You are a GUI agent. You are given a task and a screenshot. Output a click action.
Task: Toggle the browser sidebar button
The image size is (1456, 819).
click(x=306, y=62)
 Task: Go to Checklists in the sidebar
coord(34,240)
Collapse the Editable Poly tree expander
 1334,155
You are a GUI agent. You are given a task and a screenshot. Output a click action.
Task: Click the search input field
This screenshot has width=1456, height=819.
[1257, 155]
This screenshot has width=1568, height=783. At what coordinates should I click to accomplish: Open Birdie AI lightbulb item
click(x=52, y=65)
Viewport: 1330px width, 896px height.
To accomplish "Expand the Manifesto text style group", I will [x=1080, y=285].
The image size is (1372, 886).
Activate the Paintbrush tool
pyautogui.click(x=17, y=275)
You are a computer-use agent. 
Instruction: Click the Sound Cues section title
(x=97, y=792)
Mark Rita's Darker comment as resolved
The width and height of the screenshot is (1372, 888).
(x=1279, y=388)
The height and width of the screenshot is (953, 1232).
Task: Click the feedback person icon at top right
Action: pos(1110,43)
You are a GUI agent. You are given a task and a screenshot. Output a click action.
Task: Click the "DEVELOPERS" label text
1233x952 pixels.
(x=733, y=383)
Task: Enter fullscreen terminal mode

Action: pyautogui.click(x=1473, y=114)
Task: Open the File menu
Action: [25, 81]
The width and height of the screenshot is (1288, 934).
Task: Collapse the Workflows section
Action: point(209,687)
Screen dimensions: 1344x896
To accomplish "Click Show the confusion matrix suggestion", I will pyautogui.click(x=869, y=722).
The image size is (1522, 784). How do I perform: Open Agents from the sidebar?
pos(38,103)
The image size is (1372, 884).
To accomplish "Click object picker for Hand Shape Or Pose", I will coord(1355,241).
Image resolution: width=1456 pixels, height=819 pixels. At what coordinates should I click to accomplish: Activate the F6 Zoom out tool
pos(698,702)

****************

Every line of the material should be transcribed without alteration.

## ANSWER BELOW:
You are a GUI agent. You are given a task and a screenshot. Output a click action.
Task: Toggle the browser sidebar button
The image size is (1456, 819).
click(x=306, y=62)
 Task: Go to Checklists in the sidebar
coord(34,240)
Collapse the Editable Poly tree expander
 1334,155
You are a GUI agent. You are given a task and a screenshot. Output a click action.
Task: Click the search input field
This screenshot has width=1456, height=819.
[1257, 155]
This screenshot has width=1568, height=783. At what coordinates should I click to accomplish: Open Birdie AI lightbulb item
click(x=52, y=65)
Viewport: 1330px width, 896px height.
To accomplish "Expand the Manifesto text style group", I will [x=1080, y=285].
The image size is (1372, 886).
Activate the Paintbrush tool
pyautogui.click(x=17, y=275)
You are a computer-use agent. 
Instruction: Click the Sound Cues section title
(x=97, y=792)
Mark Rita's Darker comment as resolved
The width and height of the screenshot is (1372, 888).
(x=1279, y=388)
The height and width of the screenshot is (953, 1232).
Task: Click the feedback person icon at top right
Action: pos(1110,43)
You are a GUI agent. You are given a task and a screenshot. Output a click action.
Task: Click the "DEVELOPERS" label text
1233x952 pixels.
(x=733, y=383)
Task: Enter fullscreen terminal mode

Action: pyautogui.click(x=1473, y=114)
Task: Open the File menu
Action: [25, 81]
The width and height of the screenshot is (1288, 934).
Task: Collapse the Workflows section
Action: point(209,687)
Screen dimensions: 1344x896
To accomplish "Click Show the confusion matrix suggestion", I will pyautogui.click(x=869, y=722).
The image size is (1522, 784). How do I perform: Open Agents from the sidebar?
pos(38,103)
The image size is (1372, 884).
To accomplish "Click object picker for Hand Shape Or Pose", I will coord(1355,241).
Image resolution: width=1456 pixels, height=819 pixels. At what coordinates should I click to accomplish: Activate the F6 Zoom out tool
pos(698,702)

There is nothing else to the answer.